Express the lines of the material from the one containing "Click LM6000 PF+" through the one containing "will [1548, 254].", both included, as a JSON list of strings with one string per line. Omit blank lines.

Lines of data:

--

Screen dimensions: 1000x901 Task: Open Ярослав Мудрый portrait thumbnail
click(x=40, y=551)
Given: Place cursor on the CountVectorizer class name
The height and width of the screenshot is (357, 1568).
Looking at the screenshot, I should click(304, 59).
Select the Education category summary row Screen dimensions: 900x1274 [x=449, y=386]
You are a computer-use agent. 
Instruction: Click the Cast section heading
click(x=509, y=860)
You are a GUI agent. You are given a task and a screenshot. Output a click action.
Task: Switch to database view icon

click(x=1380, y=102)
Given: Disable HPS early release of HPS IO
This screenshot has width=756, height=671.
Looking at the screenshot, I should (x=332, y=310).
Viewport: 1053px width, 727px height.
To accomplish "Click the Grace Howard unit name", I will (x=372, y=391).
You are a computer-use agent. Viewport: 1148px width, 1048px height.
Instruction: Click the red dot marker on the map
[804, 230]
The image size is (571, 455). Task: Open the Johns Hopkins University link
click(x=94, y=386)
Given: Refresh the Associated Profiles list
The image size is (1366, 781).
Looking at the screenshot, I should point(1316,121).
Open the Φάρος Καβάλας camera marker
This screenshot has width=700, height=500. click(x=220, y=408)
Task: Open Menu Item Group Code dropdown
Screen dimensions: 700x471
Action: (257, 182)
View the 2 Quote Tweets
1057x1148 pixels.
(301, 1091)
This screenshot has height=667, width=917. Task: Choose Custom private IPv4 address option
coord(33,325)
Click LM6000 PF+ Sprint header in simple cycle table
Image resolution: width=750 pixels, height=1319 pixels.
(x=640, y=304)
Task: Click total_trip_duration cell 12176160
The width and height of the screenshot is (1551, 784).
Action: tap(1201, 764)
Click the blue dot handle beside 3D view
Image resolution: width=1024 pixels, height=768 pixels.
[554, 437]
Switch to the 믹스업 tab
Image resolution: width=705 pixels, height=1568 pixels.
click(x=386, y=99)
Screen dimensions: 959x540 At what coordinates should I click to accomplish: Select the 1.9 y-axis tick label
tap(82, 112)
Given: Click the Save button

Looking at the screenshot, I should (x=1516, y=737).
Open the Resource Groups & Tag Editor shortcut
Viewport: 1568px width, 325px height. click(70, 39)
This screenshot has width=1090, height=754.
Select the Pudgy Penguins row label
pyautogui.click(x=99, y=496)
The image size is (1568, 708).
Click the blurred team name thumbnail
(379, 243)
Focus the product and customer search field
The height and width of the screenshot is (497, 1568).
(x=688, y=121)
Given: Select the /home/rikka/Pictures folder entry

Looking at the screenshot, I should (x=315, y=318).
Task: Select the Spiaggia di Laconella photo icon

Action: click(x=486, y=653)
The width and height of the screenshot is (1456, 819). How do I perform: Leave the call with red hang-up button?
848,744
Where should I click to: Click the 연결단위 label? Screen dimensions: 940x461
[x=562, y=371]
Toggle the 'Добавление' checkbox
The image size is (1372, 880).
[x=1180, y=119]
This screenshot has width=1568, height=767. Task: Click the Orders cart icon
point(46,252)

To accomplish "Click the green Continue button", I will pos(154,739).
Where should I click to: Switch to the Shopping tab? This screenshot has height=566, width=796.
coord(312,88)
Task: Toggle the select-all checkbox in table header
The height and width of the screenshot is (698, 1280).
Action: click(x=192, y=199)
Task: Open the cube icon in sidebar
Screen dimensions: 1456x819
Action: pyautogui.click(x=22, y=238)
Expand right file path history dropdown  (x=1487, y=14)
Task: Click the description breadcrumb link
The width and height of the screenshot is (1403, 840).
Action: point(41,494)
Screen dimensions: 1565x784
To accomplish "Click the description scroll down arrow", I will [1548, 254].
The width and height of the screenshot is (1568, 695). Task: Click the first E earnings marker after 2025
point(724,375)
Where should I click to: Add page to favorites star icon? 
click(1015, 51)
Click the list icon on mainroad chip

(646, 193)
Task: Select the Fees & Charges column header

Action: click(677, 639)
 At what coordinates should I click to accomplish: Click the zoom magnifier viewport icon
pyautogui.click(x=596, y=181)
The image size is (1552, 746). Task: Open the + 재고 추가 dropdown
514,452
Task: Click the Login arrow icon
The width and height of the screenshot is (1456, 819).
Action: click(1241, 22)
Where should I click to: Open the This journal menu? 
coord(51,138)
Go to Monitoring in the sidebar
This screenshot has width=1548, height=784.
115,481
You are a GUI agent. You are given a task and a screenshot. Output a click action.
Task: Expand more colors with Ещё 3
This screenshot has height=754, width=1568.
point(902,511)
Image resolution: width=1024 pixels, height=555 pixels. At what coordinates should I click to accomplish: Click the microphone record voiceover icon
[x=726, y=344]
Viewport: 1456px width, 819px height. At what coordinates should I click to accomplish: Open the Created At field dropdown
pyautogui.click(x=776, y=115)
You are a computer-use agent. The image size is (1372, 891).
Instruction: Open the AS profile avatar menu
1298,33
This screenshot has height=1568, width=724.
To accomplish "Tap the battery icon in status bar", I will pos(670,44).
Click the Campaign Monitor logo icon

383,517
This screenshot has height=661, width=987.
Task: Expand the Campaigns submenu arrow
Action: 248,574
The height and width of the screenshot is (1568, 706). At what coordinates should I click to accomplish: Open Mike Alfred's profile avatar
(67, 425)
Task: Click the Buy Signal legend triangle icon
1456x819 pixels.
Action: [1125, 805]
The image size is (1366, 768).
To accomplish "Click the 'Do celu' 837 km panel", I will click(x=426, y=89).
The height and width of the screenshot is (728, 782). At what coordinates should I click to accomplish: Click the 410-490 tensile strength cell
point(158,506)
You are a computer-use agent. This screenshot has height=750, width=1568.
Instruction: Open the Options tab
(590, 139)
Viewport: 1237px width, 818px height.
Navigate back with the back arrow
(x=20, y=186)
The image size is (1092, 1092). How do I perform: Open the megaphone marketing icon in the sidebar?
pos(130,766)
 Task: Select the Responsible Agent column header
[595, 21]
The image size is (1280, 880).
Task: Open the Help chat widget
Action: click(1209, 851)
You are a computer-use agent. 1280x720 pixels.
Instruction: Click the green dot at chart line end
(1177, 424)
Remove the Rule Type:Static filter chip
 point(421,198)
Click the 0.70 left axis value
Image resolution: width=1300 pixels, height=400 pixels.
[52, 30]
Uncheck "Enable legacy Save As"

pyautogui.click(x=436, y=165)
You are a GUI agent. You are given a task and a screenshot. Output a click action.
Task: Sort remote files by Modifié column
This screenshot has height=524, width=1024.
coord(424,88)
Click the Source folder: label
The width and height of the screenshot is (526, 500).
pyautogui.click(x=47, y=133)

--

Result:
[
  "Click LM6000 PF+ Sprint header in simple cycle table",
  "Image resolution: width=750 pixels, height=1319 pixels.",
  "(x=640, y=304)",
  "Task: Click total_trip_duration cell 12176160",
  "The width and height of the screenshot is (1551, 784).",
  "Action: tap(1201, 764)",
  "Click the blue dot handle beside 3D view",
  "Image resolution: width=1024 pixels, height=768 pixels.",
  "[554, 437]",
  "Switch to the 믹스업 tab",
  "Image resolution: width=705 pixels, height=1568 pixels.",
  "click(x=386, y=99)",
  "Screen dimensions: 959x540 At what coordinates should I click to accomplish: Select the 1.9 y-axis tick label",
  "tap(82, 112)",
  "Given: Click the Save button",
  "Looking at the screenshot, I should (x=1516, y=737).",
  "Open the Resource Groups & Tag Editor shortcut",
  "Viewport: 1568px width, 325px height. click(70, 39)",
  "This screenshot has width=1090, height=754.",
  "Select the Pudgy Penguins row label",
  "pyautogui.click(x=99, y=496)",
  "The image size is (1568, 708).",
  "Click the blurred team name thumbnail",
  "(379, 243)",
  "Focus the product and customer search field",
  "The height and width of the screenshot is (497, 1568).",
  "(x=688, y=121)",
  "Given: Select the /home/rikka/Pictures folder entry",
  "Looking at the screenshot, I should (x=315, y=318).",
  "Task: Select the Spiaggia di Laconella photo icon",
  "Action: click(x=486, y=653)",
  "The width and height of the screenshot is (1456, 819). How do I perform: Leave the call with red hang-up button?",
  "848,744",
  "Where should I click to: Click the 연결단위 label? Screen dimensions: 940x461",
  "[x=562, y=371]",
  "Toggle the 'Добавление' checkbox",
  "The image size is (1372, 880).",
  "[x=1180, y=119]",
  "This screenshot has width=1568, height=767. Task: Click the Orders cart icon",
  "point(46,252)",
  "To accomplish \"Click the green Continue button\", I will pos(154,739).",
  "Where should I click to: Switch to the Shopping tab? This screenshot has height=566, width=796.",
  "coord(312,88)",
  "Task: Toggle the select-all checkbox in table header",
  "The height and width of the screenshot is (698, 1280).",
  "Action: click(x=192, y=199)",
  "Task: Open the cube icon in sidebar",
  "Screen dimensions: 1456x819",
  "Action: pyautogui.click(x=22, y=238)",
  "Expand right file path history dropdown  (x=1487, y=14)",
  "Task: Click the description breadcrumb link",
  "The width and height of the screenshot is (1403, 840).",
  "Action: point(41,494)",
  "Screen dimensions: 1565x784",
  "To accomplish \"Click the description scroll down arrow\", I will [1548, 254]."
]